PITTSBURGH (KDKA) -- With a cold snap headed towards Western Pa., we pay for it in a lot of ways, not the least of which is our skin cracking and often bleeding.
KDKA's John Shumway went looking for some help for our skin.
Some people are more susceptible, but if you're a sufferer, it can be painful.
With the oh so cold air coming back, it can add to the misery.
"Relative humidity in our air drops in the winter months," said Dr. Charles Mount, Dermatologist with Pittsburgh Skin Dermatology.
The gas burning in our furnaces may wrap us in warmth, but it doesn't come without a price.
"That heating of the air is sucking all that what was left of the humidity in the natural areas to sucking right out. It's even drier inside our homes which were mostly indoors right all winter long," Dr. Mount said.
Dry air isn't the only culprit, though.
"Extra hand washing, cough cold and flu season, perhaps the wrong kinds of soaps -- all that is leading to general dry skin and overall the hands usually take the brunt of it," Dr. Mount said.
The COVID-19 pandemic has put antibacterial soap at everyone's fingertips, but it can be very irritating towards skin, so you want to use something to correct the dryness.

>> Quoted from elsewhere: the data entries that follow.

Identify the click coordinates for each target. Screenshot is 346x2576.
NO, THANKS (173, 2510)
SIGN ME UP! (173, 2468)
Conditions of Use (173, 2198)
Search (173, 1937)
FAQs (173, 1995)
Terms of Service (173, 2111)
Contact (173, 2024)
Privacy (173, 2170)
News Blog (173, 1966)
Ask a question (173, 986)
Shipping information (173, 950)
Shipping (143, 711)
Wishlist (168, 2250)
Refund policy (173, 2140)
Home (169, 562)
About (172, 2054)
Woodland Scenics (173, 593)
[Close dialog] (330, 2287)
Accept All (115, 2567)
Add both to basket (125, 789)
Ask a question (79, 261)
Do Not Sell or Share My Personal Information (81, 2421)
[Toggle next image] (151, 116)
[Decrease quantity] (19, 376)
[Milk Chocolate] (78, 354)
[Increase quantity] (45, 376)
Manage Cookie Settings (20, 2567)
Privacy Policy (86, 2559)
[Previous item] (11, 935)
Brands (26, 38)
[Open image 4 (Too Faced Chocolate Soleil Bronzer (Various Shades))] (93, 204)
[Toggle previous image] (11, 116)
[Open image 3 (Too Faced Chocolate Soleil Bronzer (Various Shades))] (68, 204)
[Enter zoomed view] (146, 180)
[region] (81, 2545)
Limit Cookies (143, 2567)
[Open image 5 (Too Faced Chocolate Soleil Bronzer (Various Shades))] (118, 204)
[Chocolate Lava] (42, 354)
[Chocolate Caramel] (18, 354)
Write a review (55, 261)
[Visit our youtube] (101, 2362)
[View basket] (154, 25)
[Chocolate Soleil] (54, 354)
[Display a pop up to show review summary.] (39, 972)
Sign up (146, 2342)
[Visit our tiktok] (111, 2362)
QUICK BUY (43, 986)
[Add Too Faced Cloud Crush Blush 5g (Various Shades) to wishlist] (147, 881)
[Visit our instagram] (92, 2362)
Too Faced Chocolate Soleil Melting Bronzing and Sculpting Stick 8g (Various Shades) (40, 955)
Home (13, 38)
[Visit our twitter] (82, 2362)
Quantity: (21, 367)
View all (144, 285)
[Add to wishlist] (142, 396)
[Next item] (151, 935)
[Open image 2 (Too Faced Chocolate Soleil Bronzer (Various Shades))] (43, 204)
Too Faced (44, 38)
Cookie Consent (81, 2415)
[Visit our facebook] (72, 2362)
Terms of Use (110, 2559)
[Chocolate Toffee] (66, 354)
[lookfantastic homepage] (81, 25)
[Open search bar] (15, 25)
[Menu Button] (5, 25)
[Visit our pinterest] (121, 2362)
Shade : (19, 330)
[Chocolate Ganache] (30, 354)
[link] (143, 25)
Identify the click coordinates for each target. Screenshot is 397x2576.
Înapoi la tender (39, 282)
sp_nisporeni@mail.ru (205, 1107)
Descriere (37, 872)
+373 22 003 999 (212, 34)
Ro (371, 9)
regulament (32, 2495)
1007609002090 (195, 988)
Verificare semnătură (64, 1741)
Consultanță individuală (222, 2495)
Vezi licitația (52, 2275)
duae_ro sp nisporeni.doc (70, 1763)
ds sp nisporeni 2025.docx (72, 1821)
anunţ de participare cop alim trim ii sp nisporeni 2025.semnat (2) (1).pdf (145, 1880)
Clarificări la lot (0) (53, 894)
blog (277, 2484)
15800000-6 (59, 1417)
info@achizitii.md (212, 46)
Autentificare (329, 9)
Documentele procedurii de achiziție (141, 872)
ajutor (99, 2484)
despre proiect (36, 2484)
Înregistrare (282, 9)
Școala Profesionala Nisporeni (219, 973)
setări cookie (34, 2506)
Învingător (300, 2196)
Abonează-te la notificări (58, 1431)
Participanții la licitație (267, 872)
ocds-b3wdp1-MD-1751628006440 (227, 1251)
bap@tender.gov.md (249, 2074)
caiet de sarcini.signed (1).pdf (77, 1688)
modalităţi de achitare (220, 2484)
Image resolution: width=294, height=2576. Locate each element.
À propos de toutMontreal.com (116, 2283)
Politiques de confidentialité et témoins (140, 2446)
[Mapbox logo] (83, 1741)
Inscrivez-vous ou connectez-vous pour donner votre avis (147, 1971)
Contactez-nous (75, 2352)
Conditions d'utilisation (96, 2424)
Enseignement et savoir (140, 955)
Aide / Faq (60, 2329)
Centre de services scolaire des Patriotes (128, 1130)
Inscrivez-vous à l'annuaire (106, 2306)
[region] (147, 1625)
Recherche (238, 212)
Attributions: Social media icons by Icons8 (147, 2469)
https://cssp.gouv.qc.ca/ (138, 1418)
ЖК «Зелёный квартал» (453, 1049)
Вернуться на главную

"Any open rash is going to be uncomfortable with soap. Exposure, even creams can feel incongruence a lot of open nerve endings when you have extensive rash, severe dry skin, eczema type of things. It's a lot of products can be uncomfortable until it heals," Dr. Mount said.
Dr. Mount has suggestions for what you should use and says the best thing is Vaseline, which most folks shy away from before it makes your hands feel greasy.
There are other lotions and creams out there, but Dr. Mount says many of them should be avoided, especially if they smell nice.
"We as humans like things that look nice and smell nice. Unfortunately, that's good for our nose and our human brain or frontal lobe. Our skin doesn't like all that fragrance and dye and things," Dr. Mount said.
Dr. Mount says go for the fragrance-free soaps and avoid lotions that pump.
"The better product is going to be something that you scoop out of a dish or a jar rather than something you squeeze out of a tube to pump out of a bottle. It means it's probably going to be a thicker cream or some petrolatum based emollient-type product," Dr. Mount said.
After you wash, have your cream ready. Dr. Mount says to pat your hands dry and as soon as they're dry, put that cream on.
While many may not like the greasy feeling of things like Vaseline, Dr. Mount says those type of products help to create a protective barrier to keep your skin healthier.
Dr. Mount says if you're having ongoing, permanent, or long-term issues that won't heal, you should see a dermatologist.
Lastly, Dr. Mount says you shouldn't forget your lips, but says to avoid flavored or fragranced balms.